SpaceX hoping to send tourists higher up into space than ever

By Elizabeth Rayne
SpaceX Crew Dragon

While the space race to get to the Moon continues, another cosmic competition is going on that may have not gotten as much attention.

Space tourism is going to be the big business of the future. Already, companies like SpaceX, Blue Origin, Boeing, and Virgin Galactic have been trying to attract Earthlings with vacation prospects that are a level up from a cruise to the Bahamas. Now SpaceX is partnering with space tourism company Space Adventures to send those of us who aren’t astronauts higher than we could ever imagine.

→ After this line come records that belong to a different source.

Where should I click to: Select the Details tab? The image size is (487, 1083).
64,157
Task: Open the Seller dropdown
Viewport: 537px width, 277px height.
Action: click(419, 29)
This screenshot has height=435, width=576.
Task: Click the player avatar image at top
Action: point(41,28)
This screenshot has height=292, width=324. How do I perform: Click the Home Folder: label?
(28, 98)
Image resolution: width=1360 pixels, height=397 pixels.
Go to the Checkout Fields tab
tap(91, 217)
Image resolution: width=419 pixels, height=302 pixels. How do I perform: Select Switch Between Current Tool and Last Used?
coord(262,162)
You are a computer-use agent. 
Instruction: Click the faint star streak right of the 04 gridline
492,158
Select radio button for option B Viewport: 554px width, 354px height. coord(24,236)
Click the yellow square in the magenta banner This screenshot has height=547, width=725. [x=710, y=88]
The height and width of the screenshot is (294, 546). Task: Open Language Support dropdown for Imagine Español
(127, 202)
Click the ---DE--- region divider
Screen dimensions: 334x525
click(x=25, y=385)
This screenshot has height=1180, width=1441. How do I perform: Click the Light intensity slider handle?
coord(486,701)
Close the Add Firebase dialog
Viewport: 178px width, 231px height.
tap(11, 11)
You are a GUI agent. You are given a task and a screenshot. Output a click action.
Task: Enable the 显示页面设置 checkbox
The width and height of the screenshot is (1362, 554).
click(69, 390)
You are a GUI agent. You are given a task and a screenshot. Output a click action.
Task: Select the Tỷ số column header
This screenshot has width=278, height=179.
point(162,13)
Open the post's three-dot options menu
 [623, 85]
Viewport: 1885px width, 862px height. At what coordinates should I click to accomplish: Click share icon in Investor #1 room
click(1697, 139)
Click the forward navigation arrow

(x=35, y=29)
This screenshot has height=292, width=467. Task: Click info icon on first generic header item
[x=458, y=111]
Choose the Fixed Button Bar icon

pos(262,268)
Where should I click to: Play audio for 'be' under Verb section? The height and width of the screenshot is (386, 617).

“Creating unique and previously impossible opportunities for private citizens to experience space is why Space Adventures exists,” said Eric Anderson, chairman of Space Adventures.

Space Adventures was impressed by the reusable SpaceX Crew Dragon pulling off its first demo mission to the ISS last year, and successfully testing out its launch escape system more recently. Now SpaceX and Space Adventures have agreed to join forces to give four private citizens a view of Earth that no one has seen since NASA’s Gemini program, which was a prelude to the Apollo missions. This will be the first time tourists orbit Earth in a mission powered entirely by American technology.

“This historic mission will forge a path to making spaceflight possible for all people who dream of it, and we are pleased to work with the Space Adventures’ team on the mission,” said SpaceX President and Chief Operating Officer Gwynne Shotwell.

Maybe “all people who dream of it” is a bit of an overstatement there. Those tickets won’t come cheap, presumably, though no price tag has been revealed as of yet. Space Adventures and SpaceX need to find four people brave enough — and, uh, loaded enough — to take off. These tourists will board the fully autonomous Crew Dragon capsule, which will launch atop a Falcon 9 rocket (also reusable, the same type of rocket that will fly NASA astronauts to the ISS). They will take these passengers twice as high as anyone else who has either gone on board the ISS or on another civilian mission, breaking the "world altitude record for private citizen spaceflight," according to Space Adventures' release.

After reading this, you might have second thoughts about planning any more vacations on Earth.